Когда же прибыло подкрепление в лице Шоу и Уэбба, стало ясно, что без конституционализма не обойтись: хватит, никаких уступок анархистам! На вопрос, скоро ли победит социализм, Шоу уже не ответит: «Две недели, самое большее». Он со всей серьезностью объявит обманом и ловушкой позицию бунтарей: если вчера капитализм был еще в силе, социализм назавтра не настанет, хотя бы мы и пошли сегодня на штурм Бастилии. Только беду накличут эти пылкие умы, и Шоу обращался к чувству юмора фабианцев, благодаря которому мятежники уже не могли воспринимать себя чересчур серьезно. Легкий, дерзкий на язык Шоу, иной раз ради позорного осмеяния своих оппонентов городивший сущую чепуху, отпугнул многих эмоциональных реформистов, которые окрестили «кабинетных социалистов» черствыми циниками. Новые руководители, однако, были рады сбыть этих реформистов с рук — те и ушли ни с чем.
Впервые имя Шоу было упомянуто в газетном отчете в связи с его выступлением в январе 1885 года на конференции о заработной плате в промышленности. Фабианское общество выбралось из кабинетного сумрака и прислало на конференцию двух своих представителей.
Шоу начал речь словами: «Председатель попросил не высказываться в духе, задевающем чувства определенных классов. Так вот, я обращаюсь к новейшему классу — к взломщикам, и если представитель его находится в зале, то пусть он мне поверит: я не порицаю его профессию. Я отдаю должное его высокому умению и смелости. Я понимаю, как многим он рискует: никакой хват-капиталист с ним не сравнится — ведь под угрозой свобода, жизнь, выпивка. А сколько людей обязаны громиле куском хлеба?! Адвокаты, полисмены, надзиратели, строители тюрем; перепадает и палачам… Полагаю, присутствующие здесь акционеры и землевладельцы согласятся, что я не хочу обидеть их больше, чем взломщиков. Я хочу всего-навсего пояснить, что эти три социальные разновидности наносят обществу один и тот же вред».
«КРОВАВОЕ ВОСКРЕСЕНЬЕ» НА ТРАФАЛЬГАРСКОЙ ПЛОЩАДИ
Упадок торговли достиг своего апогея в 1886–1887 годы. Безработные вышли из повиновения. Демократическая федерация ковала пока горячо и в феврале 1886 года прошла с безработными от Трафальгарской площади в Гайд-парк через Полл-Молл[26]. Полиция ожидала толпу в другом месте, эта ошибка стоила начальнику полиции его места.

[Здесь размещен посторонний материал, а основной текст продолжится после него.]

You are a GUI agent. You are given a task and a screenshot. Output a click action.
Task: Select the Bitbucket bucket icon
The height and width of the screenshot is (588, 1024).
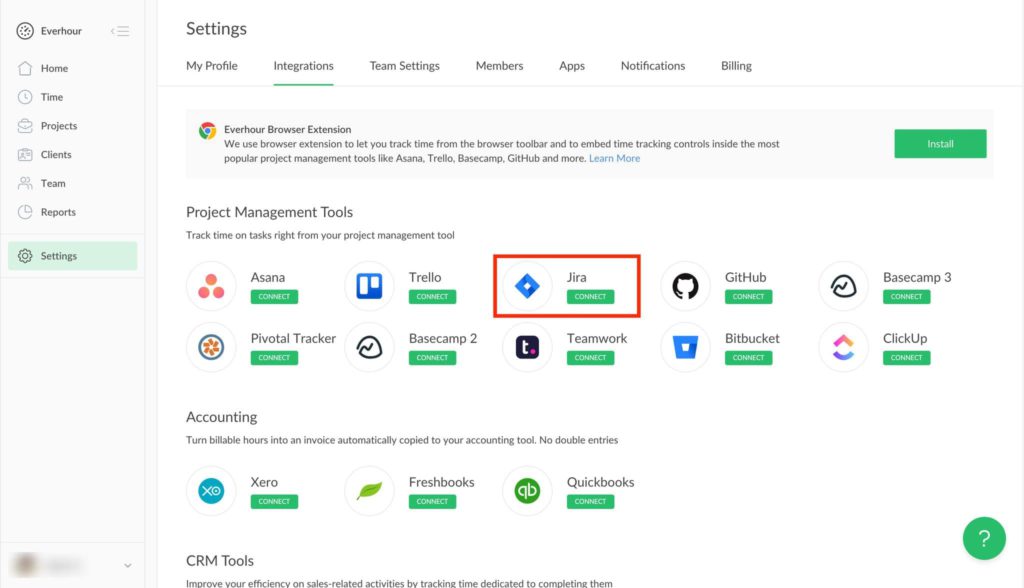point(685,347)
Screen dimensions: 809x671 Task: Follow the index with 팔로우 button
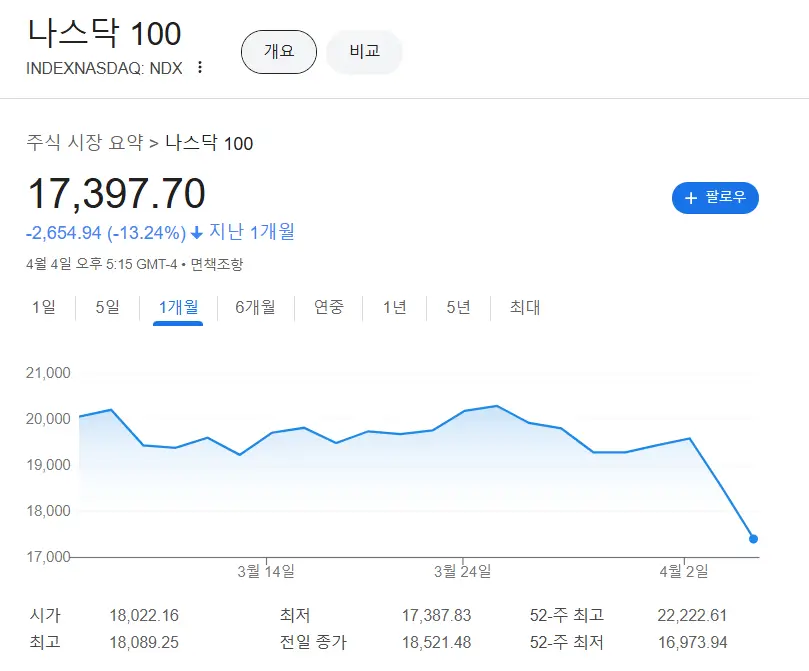(x=715, y=198)
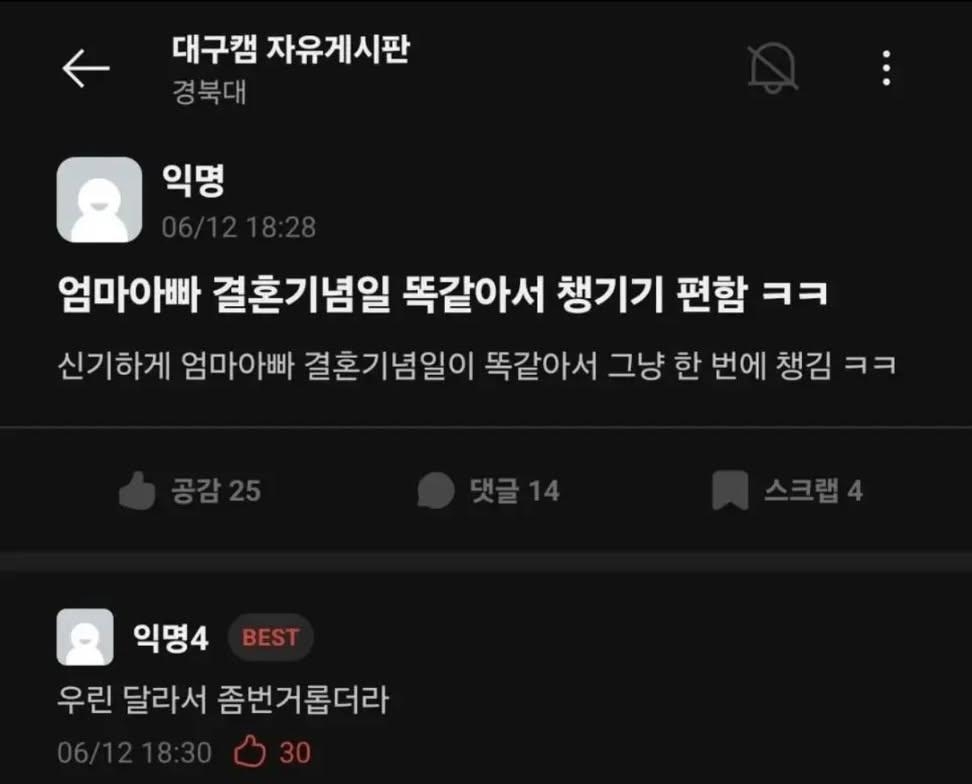This screenshot has height=784, width=972.
Task: Tap the comment like count 30
Action: point(295,752)
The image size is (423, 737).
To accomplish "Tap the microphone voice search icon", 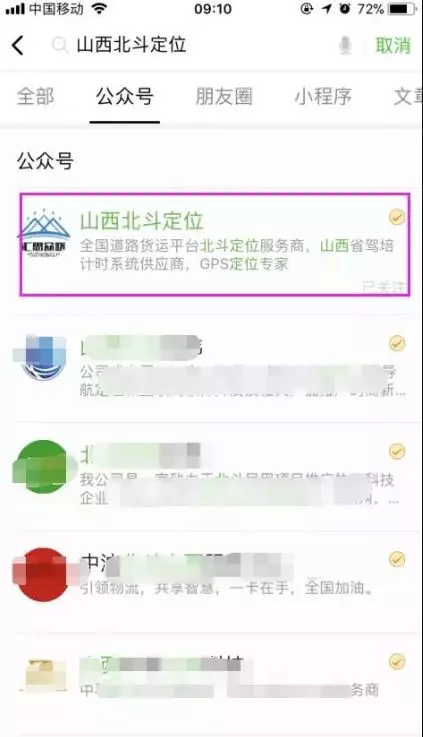I will pos(345,46).
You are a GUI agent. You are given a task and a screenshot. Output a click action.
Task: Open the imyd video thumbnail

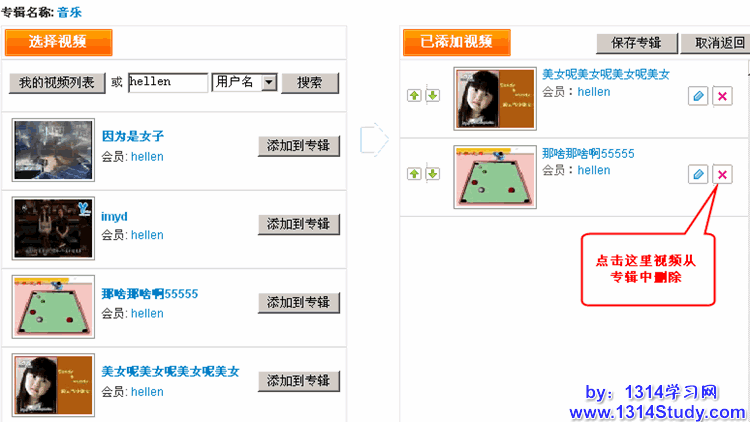[53, 228]
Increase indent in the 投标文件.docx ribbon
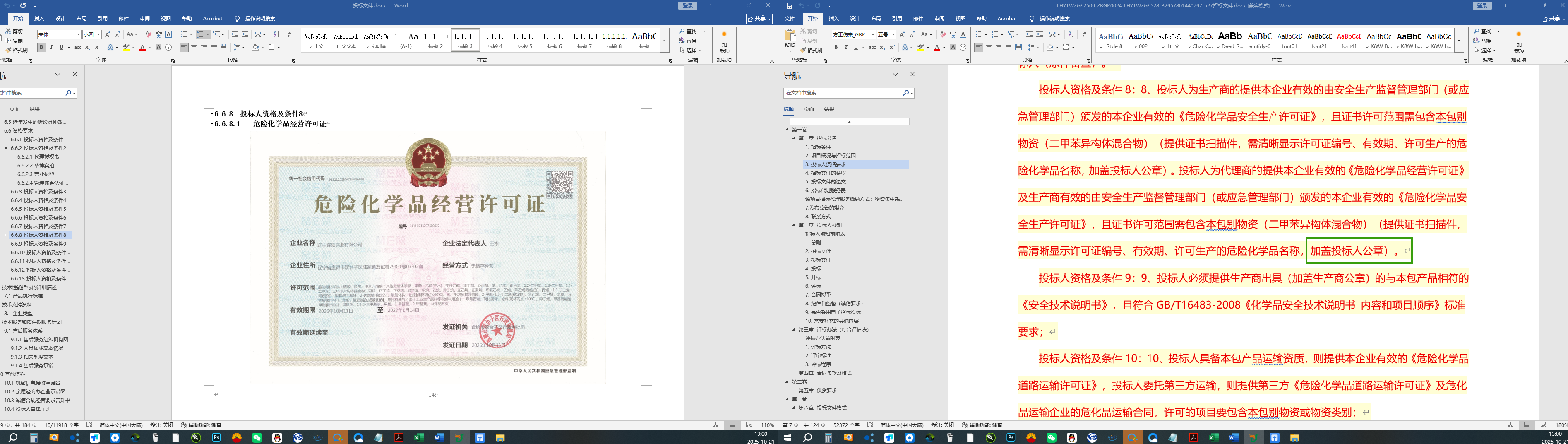Screen dimensions: 1568x444 (245, 35)
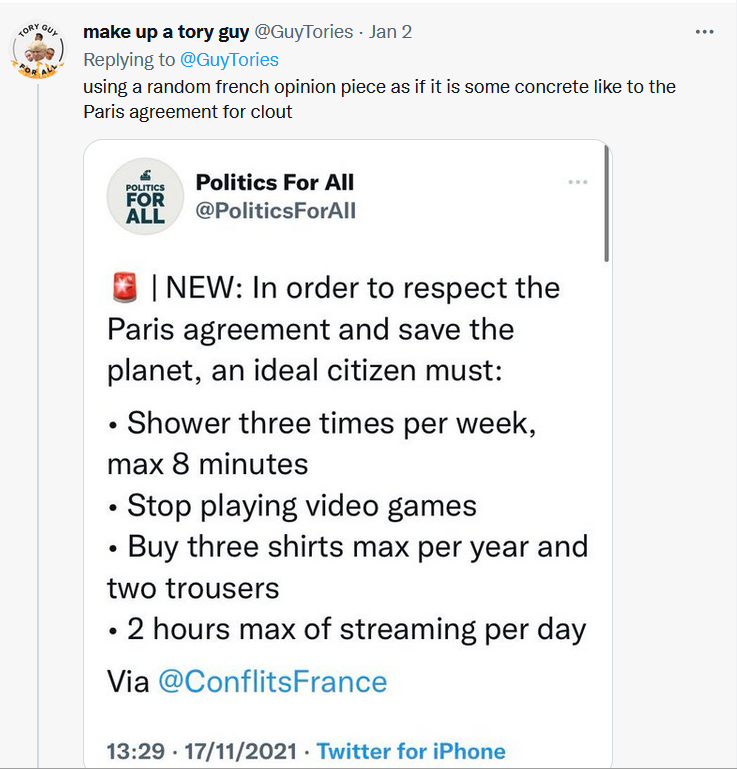Open the tweet's more options menu
The height and width of the screenshot is (769, 737).
pos(704,32)
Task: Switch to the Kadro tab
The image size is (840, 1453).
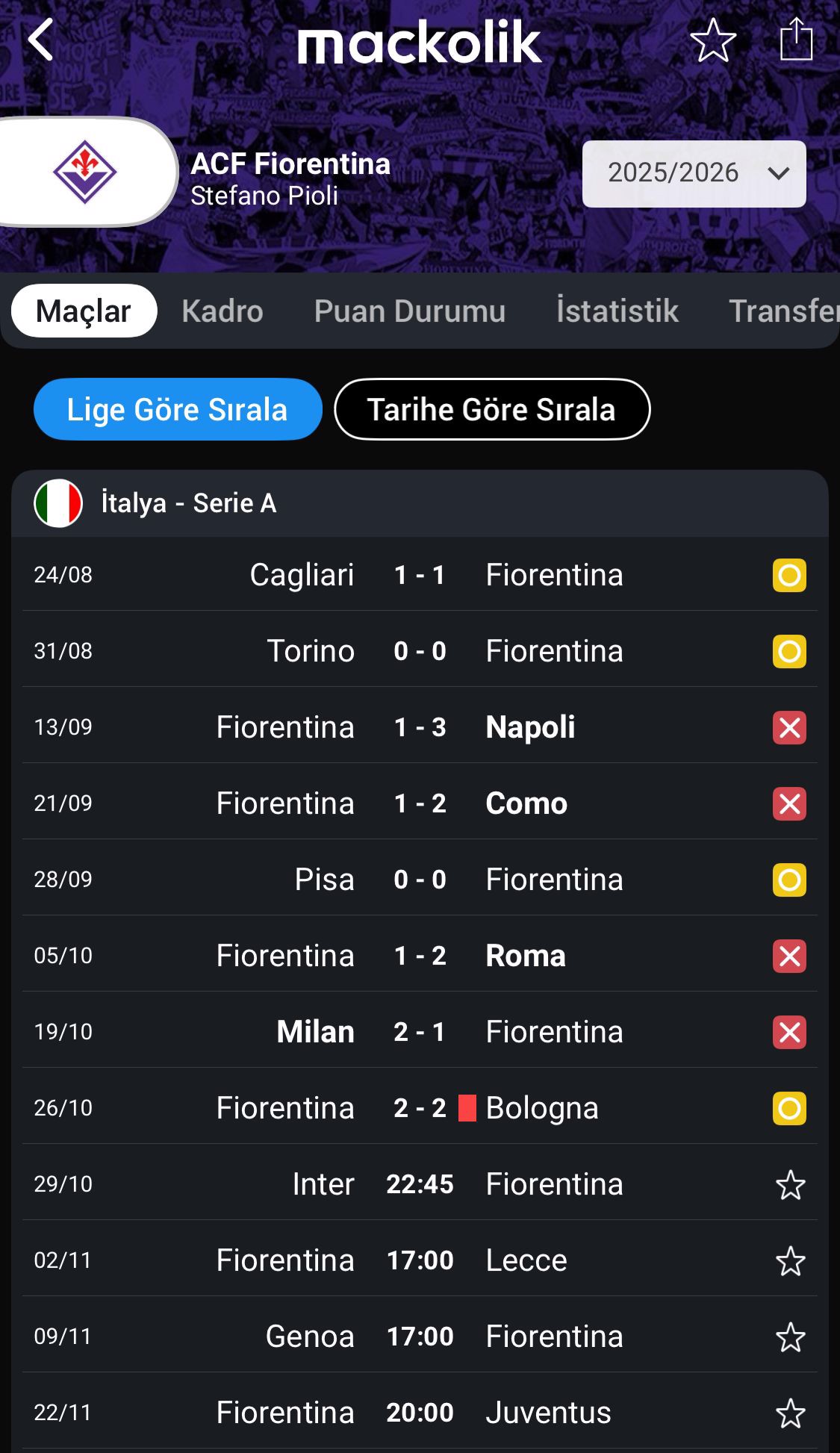Action: [222, 311]
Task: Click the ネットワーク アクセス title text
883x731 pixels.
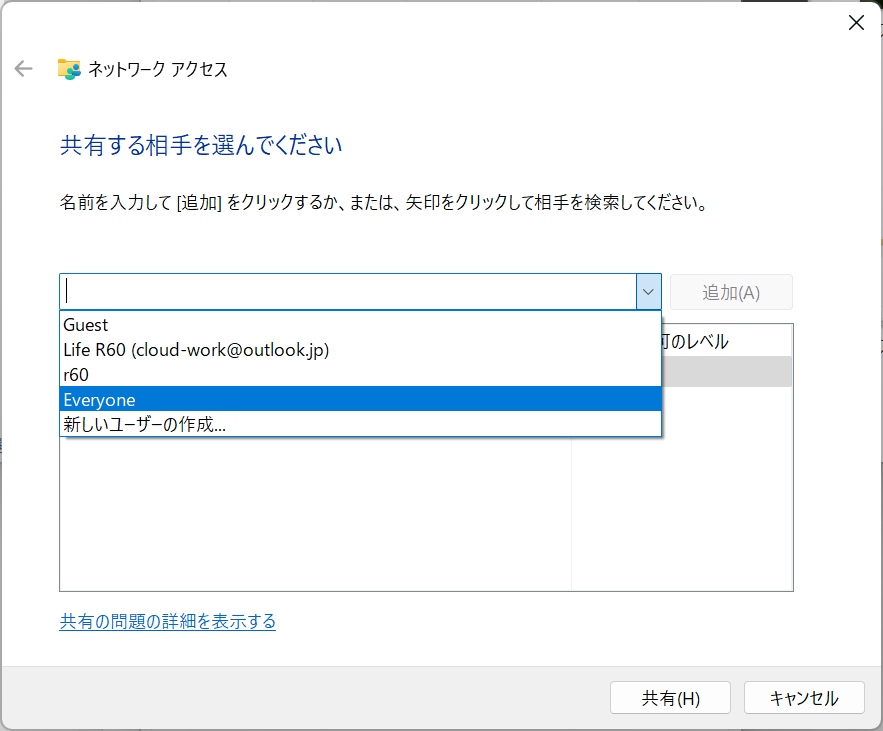Action: (158, 69)
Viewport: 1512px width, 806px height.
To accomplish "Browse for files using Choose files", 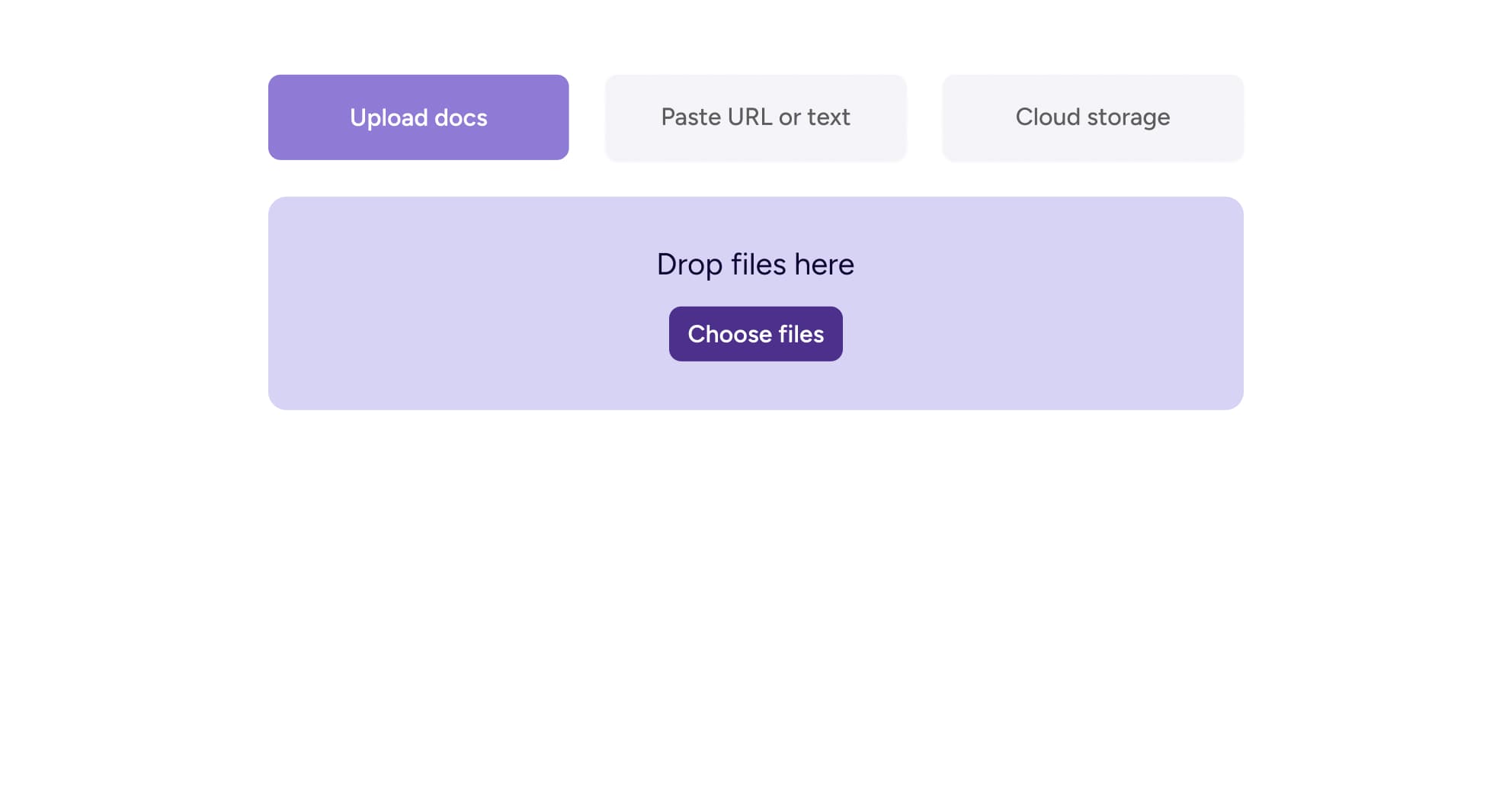I will 755,334.
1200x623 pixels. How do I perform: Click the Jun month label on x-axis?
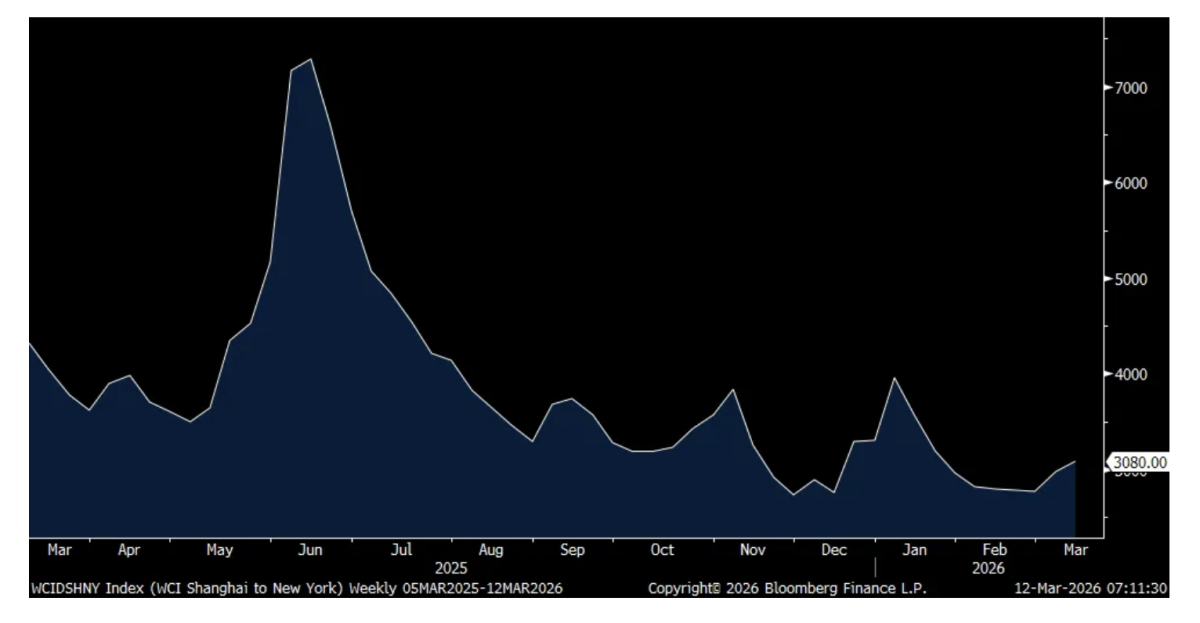[310, 550]
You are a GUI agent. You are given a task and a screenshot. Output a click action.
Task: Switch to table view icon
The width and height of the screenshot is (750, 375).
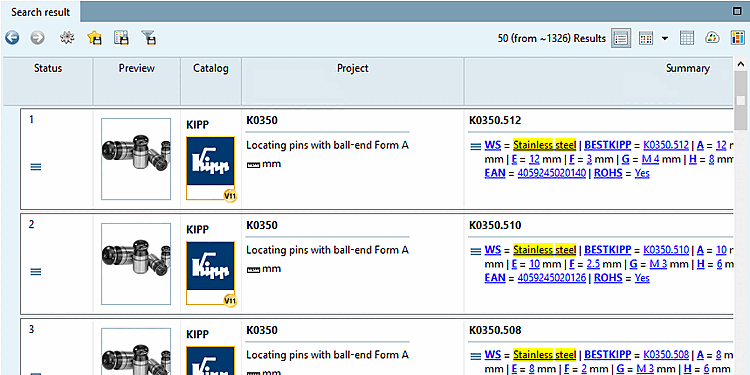(687, 38)
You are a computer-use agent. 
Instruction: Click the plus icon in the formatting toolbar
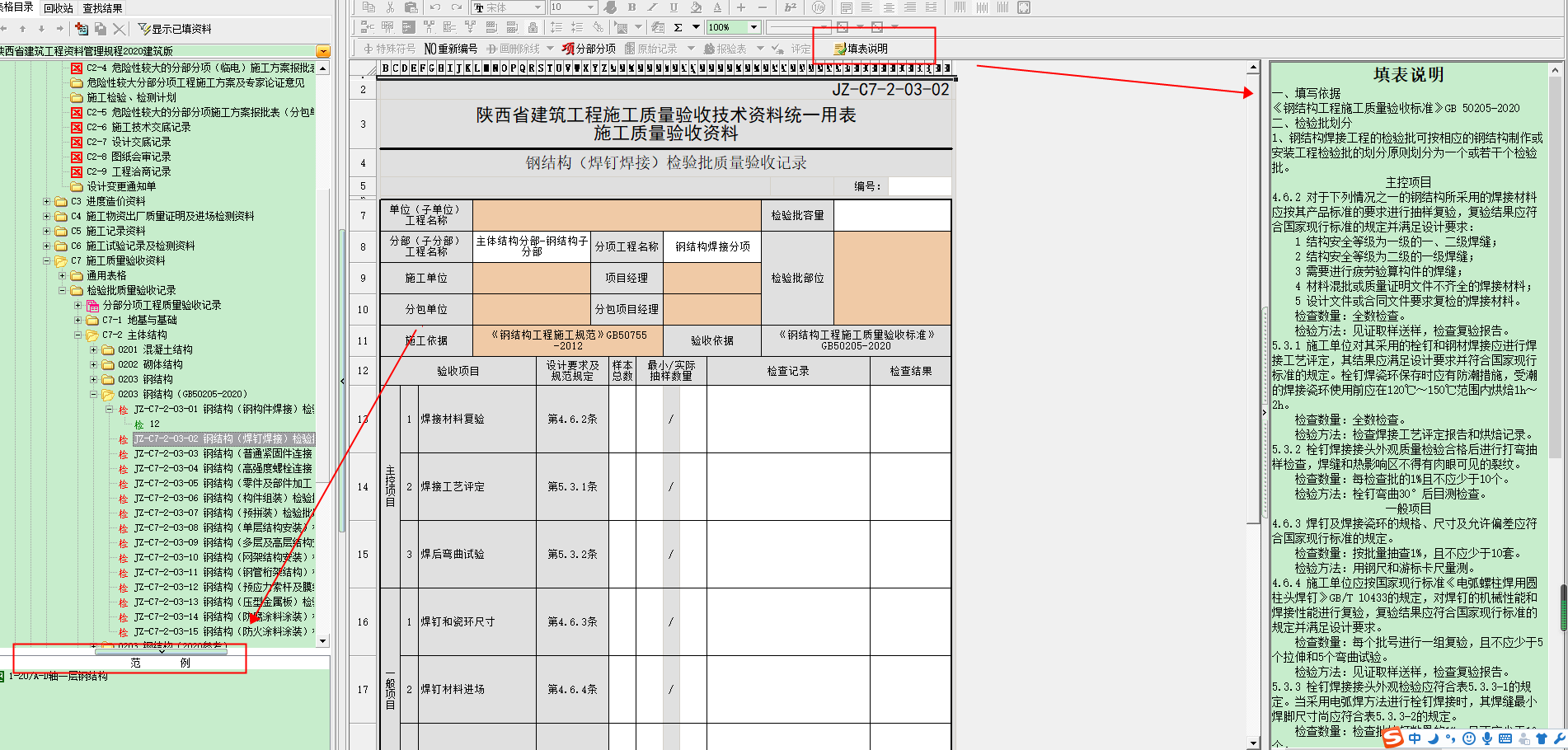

Богачи прилипли к окнам своих клубов — поглазеть на потеху. Безработным показалось, что из них делают посмешище, и они перебили окна, вошли в парк и открыли там митинг. Какие-то бродяги ограбили лавки и у статуи Ахиллеса остановили экипаж с дамой. Зачинщиками сочли Гайндмана, Джона Бернса и еще двоих. Они были арестованы. К счастью, старшина присяжных оказался видным христианским социалистом, который вертел в суде, как хотел, и четверых подсудимых оправдали.
Бунт нарастал, и в конечном счете уперся в вопрос о том, можно ли собирать митинги на Трафальгарской площади. Клич «Свобода слова!» привлек к социалистам всех рабочих.
На 13 ноября 1887 года — этот день впоследствии получил название «Кровавое воскресенье» — был назначен массовый митинг на Трафальгарской площади. Полиция наложила запрет, ссылаясь на постановление, вменявшее ей в обязанность «не допускать беспорядка» во время демонстраций. Шоу познакомился с этим постановлением (другие спокойно наплевали на него) и заявил, что обязанность «не допускать беспорядка» отнюдь не дает полиции права запрещать демонстрации, наоборот, подразумевает законное право на демонстрации. Значит, о запрете надо забыть и доказать свои кровные права. В Шоу пропадал юрист: вот и здесь он постарался, чтобы все было, как надо, по закону.